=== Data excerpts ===
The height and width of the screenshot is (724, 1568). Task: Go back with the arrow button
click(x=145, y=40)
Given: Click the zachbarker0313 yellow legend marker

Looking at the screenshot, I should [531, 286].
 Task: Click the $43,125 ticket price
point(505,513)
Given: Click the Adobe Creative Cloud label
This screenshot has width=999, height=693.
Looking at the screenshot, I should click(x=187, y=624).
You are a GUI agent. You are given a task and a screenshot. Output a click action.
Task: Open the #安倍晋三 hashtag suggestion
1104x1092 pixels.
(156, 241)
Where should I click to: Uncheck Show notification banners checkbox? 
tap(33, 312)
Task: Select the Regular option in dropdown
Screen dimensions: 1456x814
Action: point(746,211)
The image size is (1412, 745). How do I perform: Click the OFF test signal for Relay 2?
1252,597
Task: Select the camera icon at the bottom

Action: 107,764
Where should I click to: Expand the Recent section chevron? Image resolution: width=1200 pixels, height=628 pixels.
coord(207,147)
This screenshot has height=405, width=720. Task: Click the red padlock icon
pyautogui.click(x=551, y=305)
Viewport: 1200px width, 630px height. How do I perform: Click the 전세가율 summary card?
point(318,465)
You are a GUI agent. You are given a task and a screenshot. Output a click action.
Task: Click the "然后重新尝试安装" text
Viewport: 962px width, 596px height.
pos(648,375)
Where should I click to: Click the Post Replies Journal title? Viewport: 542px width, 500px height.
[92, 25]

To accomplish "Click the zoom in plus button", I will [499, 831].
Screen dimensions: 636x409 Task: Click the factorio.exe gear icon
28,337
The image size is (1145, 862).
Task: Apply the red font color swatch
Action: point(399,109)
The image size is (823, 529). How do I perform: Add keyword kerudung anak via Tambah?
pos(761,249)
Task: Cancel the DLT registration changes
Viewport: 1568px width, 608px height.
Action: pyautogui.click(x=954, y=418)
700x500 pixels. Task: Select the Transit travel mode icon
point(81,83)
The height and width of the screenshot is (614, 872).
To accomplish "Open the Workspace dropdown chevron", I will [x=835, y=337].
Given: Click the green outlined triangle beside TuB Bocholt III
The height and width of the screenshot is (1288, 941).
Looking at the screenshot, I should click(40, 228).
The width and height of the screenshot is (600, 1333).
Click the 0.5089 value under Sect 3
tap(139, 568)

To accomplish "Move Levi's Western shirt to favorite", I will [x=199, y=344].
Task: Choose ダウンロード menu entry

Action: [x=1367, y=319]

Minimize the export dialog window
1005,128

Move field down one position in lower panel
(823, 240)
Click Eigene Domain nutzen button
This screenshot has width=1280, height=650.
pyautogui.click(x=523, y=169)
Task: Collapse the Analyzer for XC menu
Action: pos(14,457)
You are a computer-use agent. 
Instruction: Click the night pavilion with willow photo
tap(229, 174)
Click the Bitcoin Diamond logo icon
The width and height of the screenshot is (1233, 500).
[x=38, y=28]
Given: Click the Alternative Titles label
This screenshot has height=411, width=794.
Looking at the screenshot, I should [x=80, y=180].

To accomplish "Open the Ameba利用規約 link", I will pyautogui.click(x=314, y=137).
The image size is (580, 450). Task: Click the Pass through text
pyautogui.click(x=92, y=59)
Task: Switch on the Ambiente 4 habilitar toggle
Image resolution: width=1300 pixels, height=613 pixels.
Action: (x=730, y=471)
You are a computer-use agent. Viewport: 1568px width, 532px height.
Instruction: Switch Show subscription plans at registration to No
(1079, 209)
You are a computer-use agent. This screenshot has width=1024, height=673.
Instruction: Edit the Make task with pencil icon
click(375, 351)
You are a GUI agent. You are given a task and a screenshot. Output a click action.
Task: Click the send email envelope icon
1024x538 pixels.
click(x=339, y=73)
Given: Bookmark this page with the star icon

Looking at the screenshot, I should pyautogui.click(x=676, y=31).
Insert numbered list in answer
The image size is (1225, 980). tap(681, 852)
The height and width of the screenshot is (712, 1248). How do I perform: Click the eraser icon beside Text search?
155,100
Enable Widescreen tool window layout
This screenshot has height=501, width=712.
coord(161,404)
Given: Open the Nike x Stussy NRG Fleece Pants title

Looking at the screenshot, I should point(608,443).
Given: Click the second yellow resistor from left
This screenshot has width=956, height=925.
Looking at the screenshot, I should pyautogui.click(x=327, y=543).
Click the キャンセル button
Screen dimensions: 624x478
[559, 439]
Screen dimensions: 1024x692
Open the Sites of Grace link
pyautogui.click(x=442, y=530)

=== DIRECTIONS ===
Find the number of lines in the entries above that hold the string "label", and write only that number.

=== REPLY TO THE EXERCISE ===
2